TEXT UNDER STUDY:
Researchers have identified a way of allowing medics to use tiny laboratories to monitor their patients’ health in real-time and deliver a greater level of personal care than ever before.
While so-called ‘Lab on a Chip’ devices have been in development for a number of years, the requirement for large external support systems and sensor deterioration over time meant they were unsuitable in a clinical setting.
Publishing their findings in the Royal Society of Chemistry’s journal Lab on a Chip, the team from Imperial College London reveal they have overcome these challenges by successfully developing a 3D-printed chip which is more robust and can be controlled remotely using a tablet or computer.
It means Lab on a Chip devices can now be set up to monitor chemical fluctuations inside the body, giving quicker and more accurate results, as well as opening up the potential for medics to gather crucial data which could not be monitored previously.
Professor Martyn Boutelle, Professor of Biomedical Sensors Engineering at Imperial College London, said:
Our goal was to create devices which will give medical professionals better insight into the condition of their patients, helping them to deliver more effective and personalized care.
Our research has shown that these sensors are capable of successfully monitoring patients who are in incredibly unstable conditions and provide their healthcare team with reliable information as soon as they need it, as well as a means of alerting them when critical clinical changes occur.
Through providing optimal therapy, this will result in better outcomes for patients and therefore has the potential to deliver cost savings for the NHS.”

EXERCISE DIRECTIONS:
Answer from the Lab on a Chip article:
1. What two problems made earlier devices unfit for clinical use?
2. In which journal did the team publish its findings?
3. What is Martyn Boutelle's title?
The data after this point are separate from the Lab on a Chip article.

COLLECTED DATA:

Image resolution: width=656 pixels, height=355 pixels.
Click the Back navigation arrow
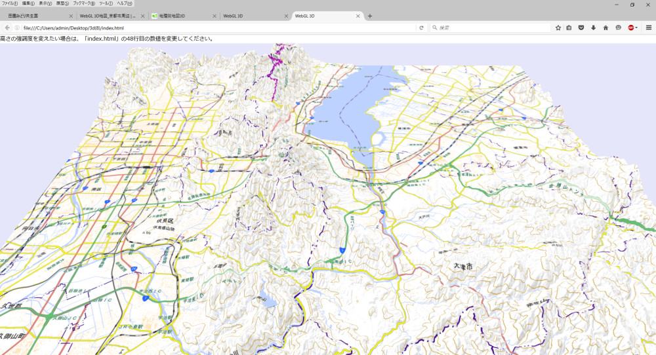tap(7, 28)

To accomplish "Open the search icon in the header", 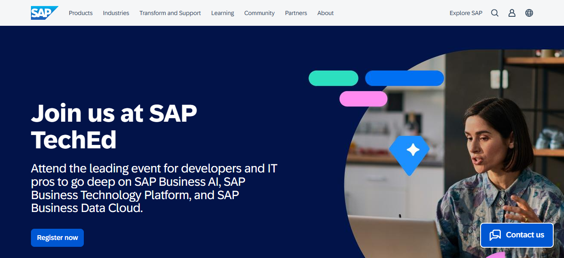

THE COMPLETED TASK:
1. They needed large external support systems, and their sensors deteriorated over time.
2. Lab on a Chip, the Royal Society of Chemistry's journal.
3. Professor of Biomedical Sensors Engineering at Imperial College London.